The second switching element 11 b has a drain terminal connected to the other end of the solenoid coil 2 via a solenoid connection terminal 22, a source terminal connected to the ground, and a gate terminal connected to the half bridge driver 18. The second switching element 11b is switched on / off according to the second control signal SOL2 input from the half-bridge driver 18 to the gate terminal.

The third switching element 11c is a switching element that is controlled so that the on / off state is reversed with respect to the first switching element 11a, and the drain terminal is connected to one end of the solenoid coil 2 via the solenoid connection terminal 21. The source terminal is connected to the ground, and the gate terminal is connected to the half-bridge driver 18. The third switching element 11c is turned on / off in response to a third control signal SOL3 (a signal whose level is inverted with respect to the first control signal SOL1) input from the half bridge driver 18 to the gate terminal. Switch.

The regenerative diode 11 d has an anode terminal connected to the other end of the solenoid coil 2 via the solenoid connection terminal 22 and a cathode terminal connected to the output terminal of the booster circuit 12. The regenerative diode 11d is provided as a regenerative circuit that causes the booster circuit 12 to regenerate a counter electromotive current output from the other end of the solenoid coil 2 when both the first and second switching elements 11a and 11b are off. It is.

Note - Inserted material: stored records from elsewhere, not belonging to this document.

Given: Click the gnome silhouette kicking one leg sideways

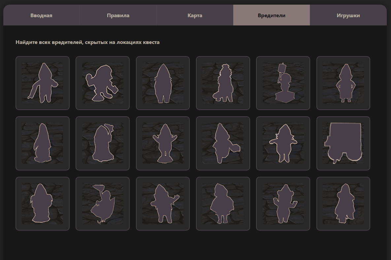Looking at the screenshot, I should point(223,143).
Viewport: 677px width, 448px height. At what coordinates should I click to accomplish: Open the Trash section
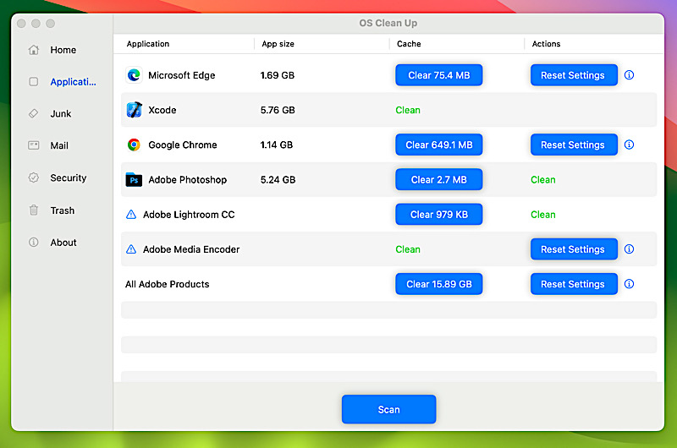pos(62,210)
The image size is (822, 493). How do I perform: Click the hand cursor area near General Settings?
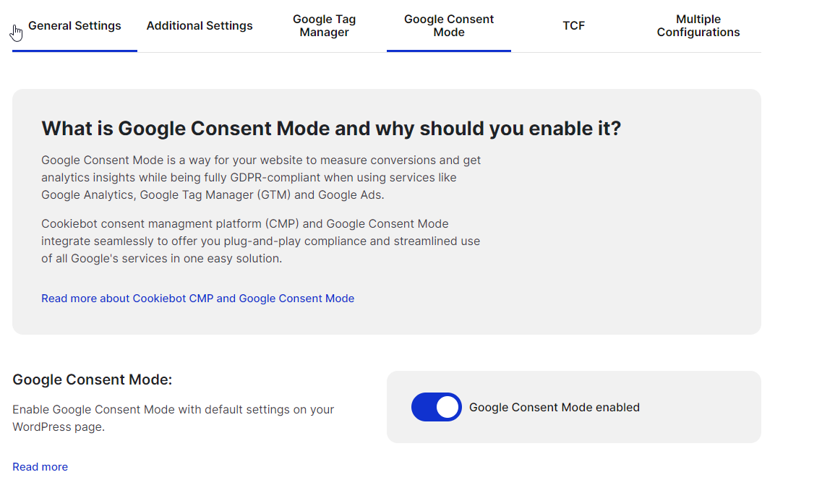point(17,33)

The booster circuit 12 boosts an external power supply voltage input via the solenoid power supply terminal 24, that is, a voltage (for example, 12V) input from the battery 4 when the solenoid power relay 5 is on to a solenoid drive voltage VBOOST (for example, 30V). Output to the half bridge circuit 11 from the boosting coil 12a, the diode 12b, the boosting capacitor 12c, the switching element 12d, the resistance elements 12e and 12f, the boosting control power supply circuit 12g, and the boosting control circuit 12h. It is configured.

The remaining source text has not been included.